→ TEXTE SOURCE:
▶
A la recherche du saint Graal de l’infarctus ?
Cela fait longtemps que l’on sait que la revascularisation d’une artère coronaire obstruée ne permet pas la récupération complète du tissu myocardique et ceci même si le délai door-to-ballon est très court car la restauration brutale du flux coronaire est en elle-même à l’origine de dégâts cellulaires.
On estime que, pour un infarctus à l’origine d’une nécrose de 70% du myocarde, la reperfusion réduit la taille de l’infarctus de 40% mais il reste 30% de lésions de reperfusion qui devraient idéalement pouvoir être évitées.
Les travaux sur la question ne datent pas d’hier, on peut notamment citer ceux du Pr Ovize. Au chapitre de la cardioprotection, de nombreuses stratégies ont déjà été testées/tentées sans qu’aucune ne soit encore sortie du lot. On peut citer le refroidissement (perfusion salé glacée), divers candidats médicaments (cyclosporine,…) et les manœuvres d’ischémie, réalisées, soit en amont et à distance de la revascularisation (préconditionnement), soit en aval, après revascularisation de l’artère en procédant à des cycles successifs de gonflement-dégonflement du ballonnet d’angioplastie (post-conditionnement).
◀
→ EXTRAIT DES DONNÉES:
▶
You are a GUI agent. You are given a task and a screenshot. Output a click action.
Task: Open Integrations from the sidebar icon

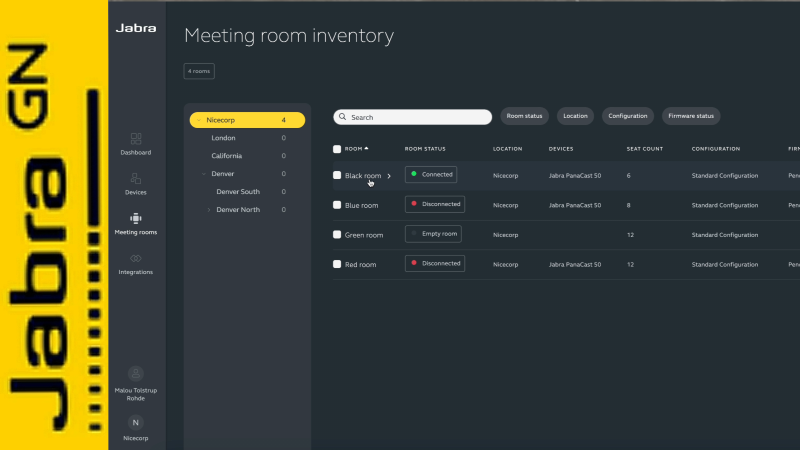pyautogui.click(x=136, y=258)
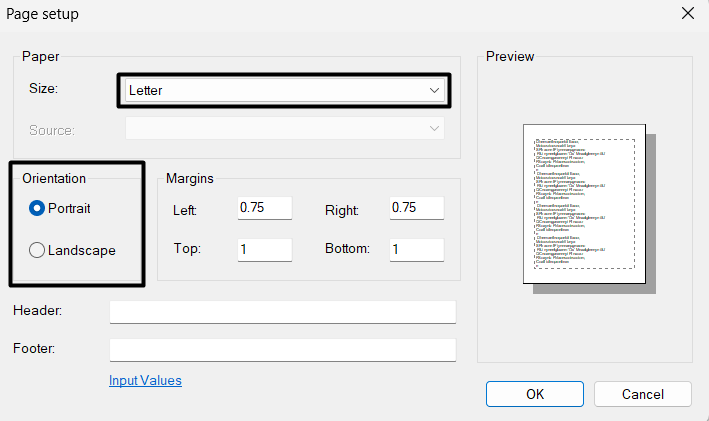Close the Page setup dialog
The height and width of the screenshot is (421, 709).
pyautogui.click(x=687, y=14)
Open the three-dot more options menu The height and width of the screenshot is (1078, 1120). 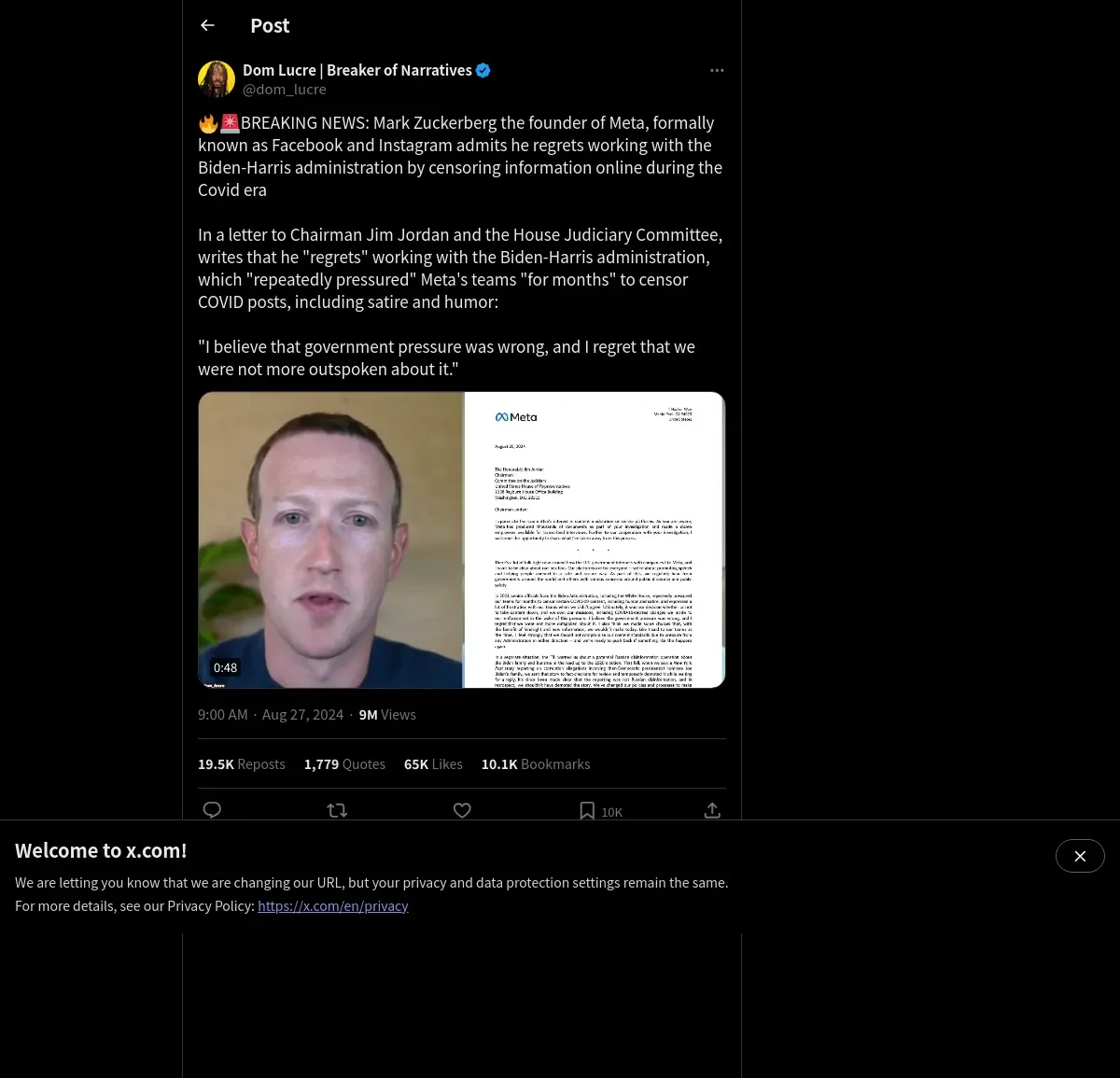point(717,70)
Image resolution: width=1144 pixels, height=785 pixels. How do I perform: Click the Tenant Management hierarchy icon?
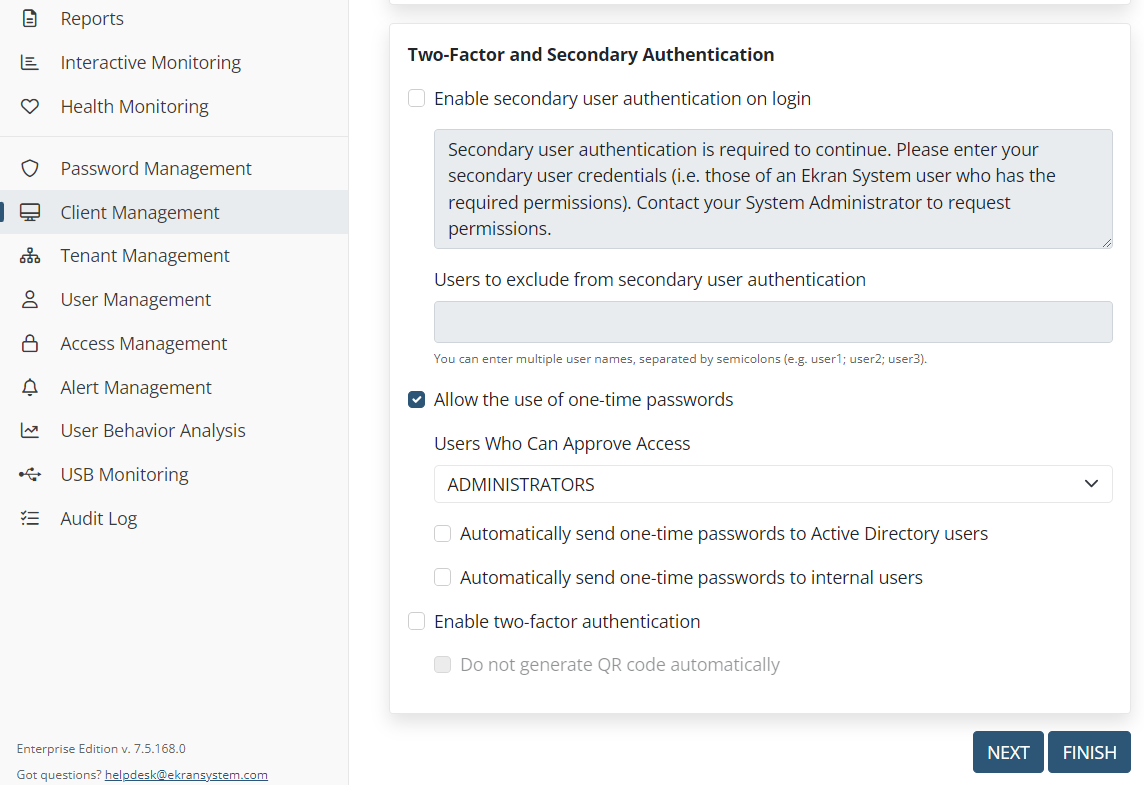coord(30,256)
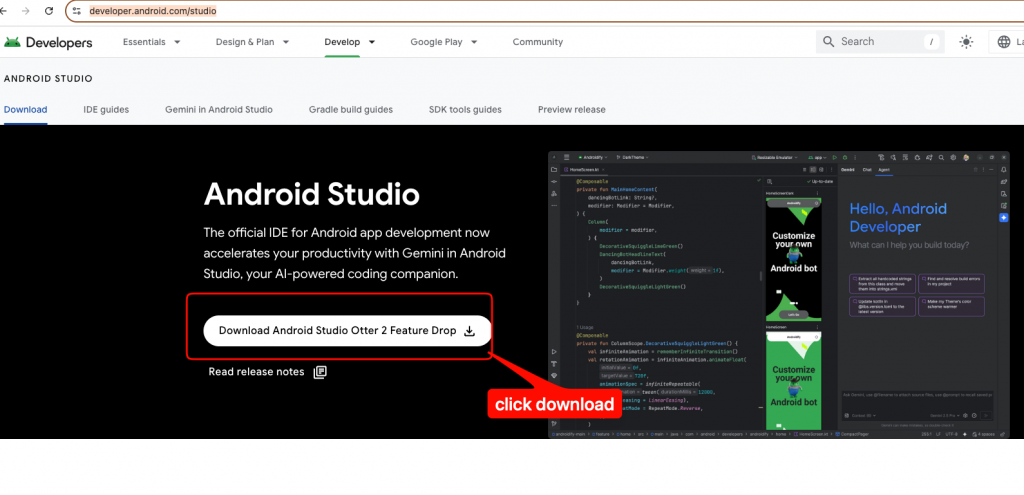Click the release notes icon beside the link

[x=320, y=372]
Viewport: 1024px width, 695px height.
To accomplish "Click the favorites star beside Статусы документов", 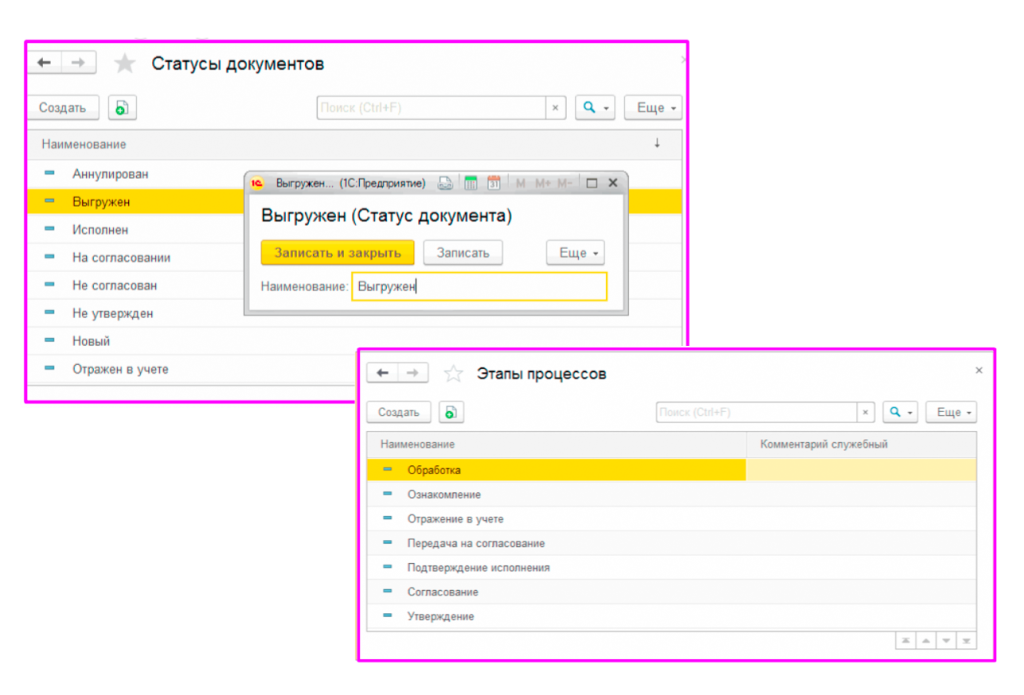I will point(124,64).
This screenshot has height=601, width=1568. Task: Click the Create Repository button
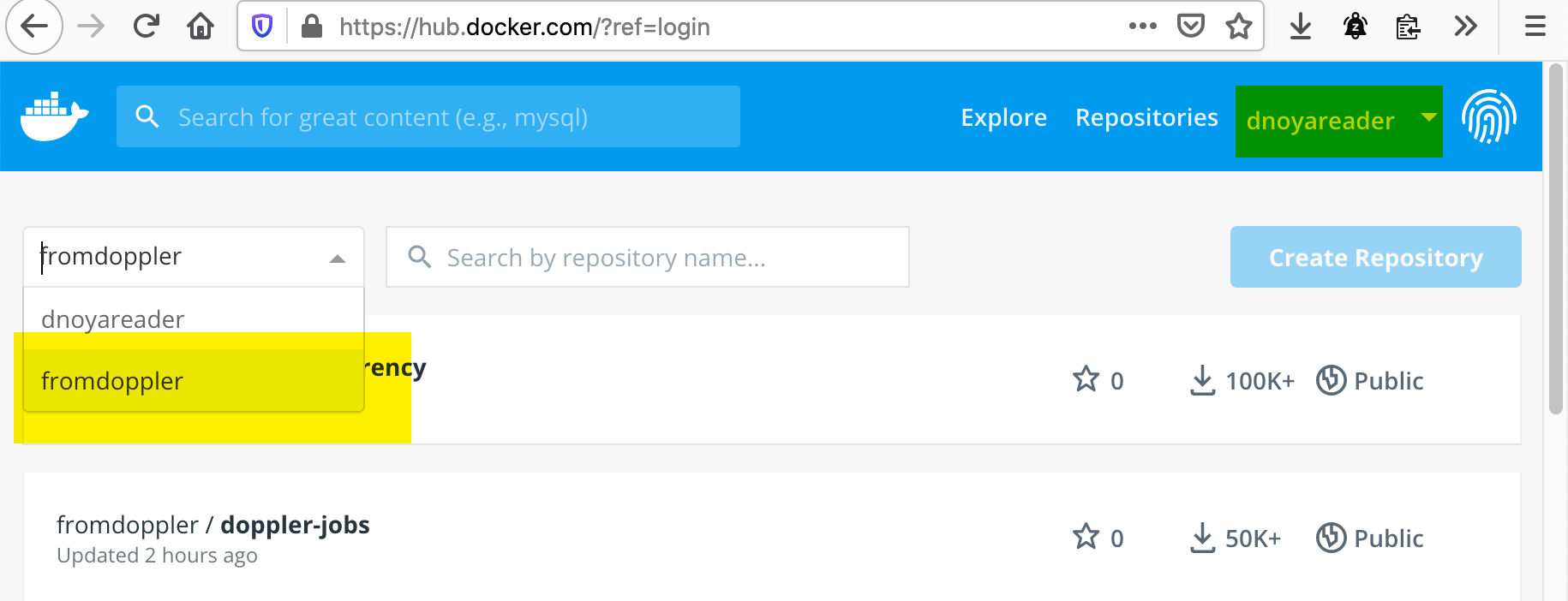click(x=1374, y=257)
◀
Recopiez fidèlement le passage du texte sur l'infarctus qui va de « Les travaux sur » à « ballonnet d’angioplastie (post-conditionnement). », ces deux bornes comprises.

Les travaux sur la question ne datent pas d’hier, on peut notamment citer ceux du Pr Ovize. Au chapitre de la cardioprotection, de nombreuses stratégies ont déjà été testées/tentées sans qu’aucune ne soit encore sortie du lot. On peut citer le refroidissement (perfusion salé glacée), divers candidats médicaments (cyclosporine,…) et les manœuvres d’ischémie, réalisées, soit en amont et à distance de la revascularisation (préconditionnement), soit en aval, après revascularisation de l’artère en procédant à des cycles successifs de gonflement-dégonflement du ballonnet d’angioplastie (post-conditionnement).